Vulnerability discovery based on source code patch commit mining: a systematic literature review

In recent years, there has been a remarkable surge in the adoption of open-source software (OSS). However, with the growing usage of OSS components in both free and proprietary software, vulnerabilities that are present within them can be spread to a vast array of underlying applications. Even worse, a myriad of vulnerabilities are fixed secretly via patch commits, which causes other software re-using the vulnerable code snippets to be left in the dark. Thus, source code patch commit mining toward vulnerability discovery is receiving immense attention, and a variety of approaches are proposed. Despite that, there is no comprehensive survey summarizing and discussing the current progress within this field. To fill this gap, we survey, evaluate, and systematize a list of literature and provide the community with our insights on both successes and remaining issues in this space. Special attention is paid on the work toward vulnerability discovery. In this paper, we also provide an introductory panorama with our replicable hands-on experience, which can help readers quickly understand and step into the pertinent field.
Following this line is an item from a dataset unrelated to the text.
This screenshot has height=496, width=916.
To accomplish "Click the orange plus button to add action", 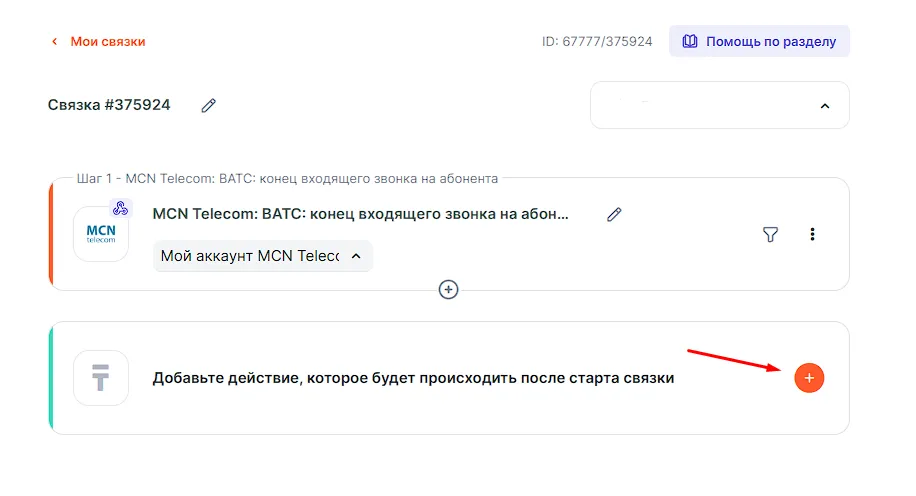I will coord(809,378).
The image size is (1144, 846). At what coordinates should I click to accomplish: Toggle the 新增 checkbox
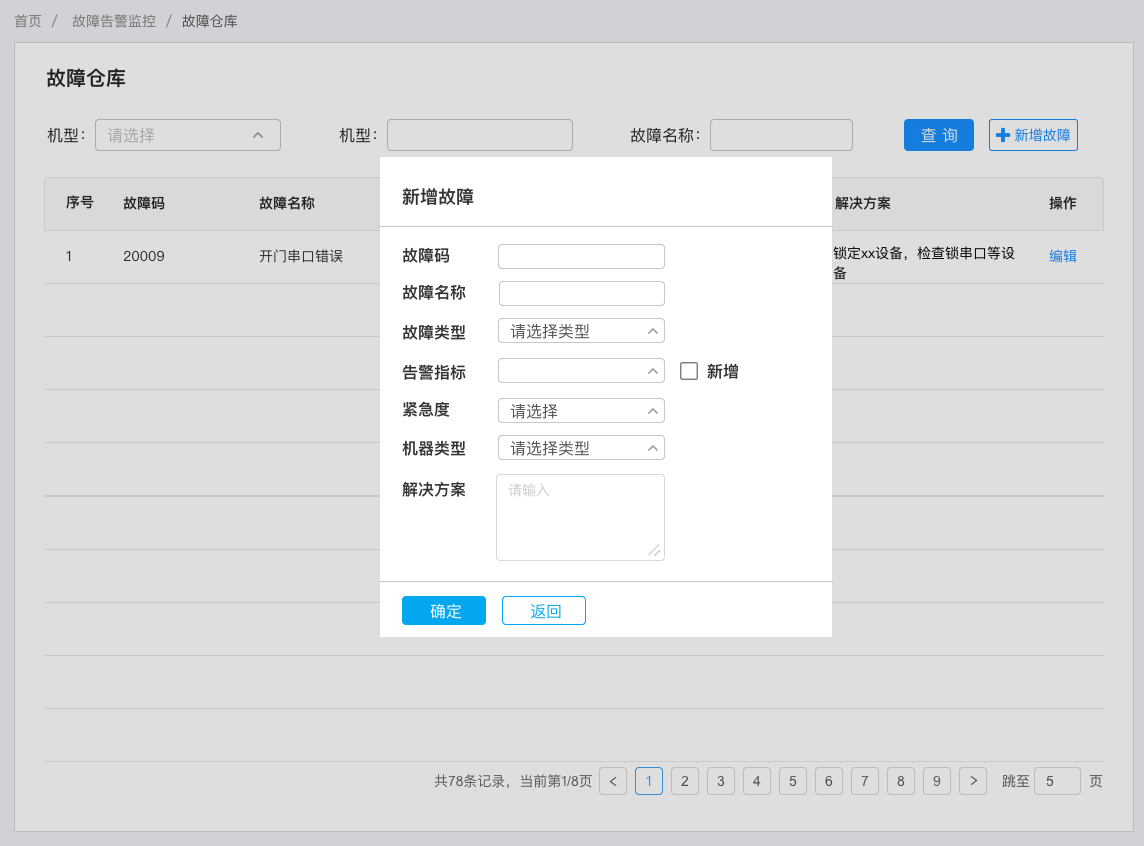tap(689, 371)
Our empirical study reveals noteworthy challenges which need to be highlighted and addressed in this field. We also discuss potential directions for the future work. To the best of knowledge, we provide the first literature review to study source code patch commit mining in the vulnerability discovery context. The systematic framework, hands-on practices, and list of potential challenges provide new knowledge for mining source code patch commit toward a more robust software eco-system. The research gaps found in this literature review show the need for future research, such as the concern on data quality, high false alarms, and the significance of textual information.